◆ Input:
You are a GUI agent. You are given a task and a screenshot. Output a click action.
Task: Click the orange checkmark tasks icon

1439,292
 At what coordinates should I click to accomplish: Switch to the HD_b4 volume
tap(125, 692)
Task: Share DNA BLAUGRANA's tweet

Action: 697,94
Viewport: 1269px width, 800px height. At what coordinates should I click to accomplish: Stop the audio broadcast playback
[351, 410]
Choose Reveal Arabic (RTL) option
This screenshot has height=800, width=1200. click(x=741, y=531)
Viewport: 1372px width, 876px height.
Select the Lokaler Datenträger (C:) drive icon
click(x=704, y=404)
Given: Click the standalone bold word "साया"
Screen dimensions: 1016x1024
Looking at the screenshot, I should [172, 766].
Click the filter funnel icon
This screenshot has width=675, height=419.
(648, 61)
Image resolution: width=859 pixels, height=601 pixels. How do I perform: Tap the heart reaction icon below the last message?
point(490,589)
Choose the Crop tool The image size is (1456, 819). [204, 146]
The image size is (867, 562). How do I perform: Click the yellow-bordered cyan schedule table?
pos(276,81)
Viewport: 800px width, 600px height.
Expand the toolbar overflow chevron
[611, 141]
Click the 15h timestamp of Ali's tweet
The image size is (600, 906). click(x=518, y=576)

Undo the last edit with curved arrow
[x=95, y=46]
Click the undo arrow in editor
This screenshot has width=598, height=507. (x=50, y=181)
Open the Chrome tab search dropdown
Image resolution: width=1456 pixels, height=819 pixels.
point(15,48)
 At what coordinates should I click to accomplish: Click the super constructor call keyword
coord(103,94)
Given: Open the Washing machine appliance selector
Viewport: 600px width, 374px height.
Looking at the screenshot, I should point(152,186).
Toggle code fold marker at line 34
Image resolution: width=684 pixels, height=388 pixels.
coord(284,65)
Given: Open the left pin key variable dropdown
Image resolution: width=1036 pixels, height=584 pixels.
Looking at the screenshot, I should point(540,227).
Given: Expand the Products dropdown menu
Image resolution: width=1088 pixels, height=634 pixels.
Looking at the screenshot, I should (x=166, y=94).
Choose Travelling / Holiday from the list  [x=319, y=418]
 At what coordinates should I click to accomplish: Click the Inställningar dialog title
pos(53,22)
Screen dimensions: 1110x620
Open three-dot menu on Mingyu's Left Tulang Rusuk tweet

◆ Your task: Copy the material above word for word, from the line with "Choose Reveal Arabic (RTL) option" to the line with "coord(284,65)", including both of those lines.

◆ Response:
Choose Reveal Arabic (RTL) option
This screenshot has height=800, width=1200. click(x=741, y=531)
Viewport: 1372px width, 876px height.
Select the Lokaler Datenträger (C:) drive icon
click(x=704, y=404)
Given: Click the standalone bold word "साया"
Screen dimensions: 1016x1024
Looking at the screenshot, I should [172, 766].
Click the filter funnel icon
This screenshot has width=675, height=419.
(648, 61)
Image resolution: width=859 pixels, height=601 pixels. How do I perform: Tap the heart reaction icon below the last message?
point(490,589)
Choose the Crop tool The image size is (1456, 819). [204, 146]
The image size is (867, 562). How do I perform: Click the yellow-bordered cyan schedule table?
pos(276,81)
Viewport: 800px width, 600px height.
Expand the toolbar overflow chevron
[611, 141]
Click the 15h timestamp of Ali's tweet
The image size is (600, 906). click(x=518, y=576)

Undo the last edit with curved arrow
[x=95, y=46]
Click the undo arrow in editor
This screenshot has width=598, height=507. (x=50, y=181)
Open the Chrome tab search dropdown
Image resolution: width=1456 pixels, height=819 pixels.
point(15,48)
 At what coordinates should I click to accomplish: Click the super constructor call keyword
coord(103,94)
Given: Open the Washing machine appliance selector
Viewport: 600px width, 374px height.
Looking at the screenshot, I should point(152,186).
Toggle code fold marker at line 34
Image resolution: width=684 pixels, height=388 pixels.
coord(284,65)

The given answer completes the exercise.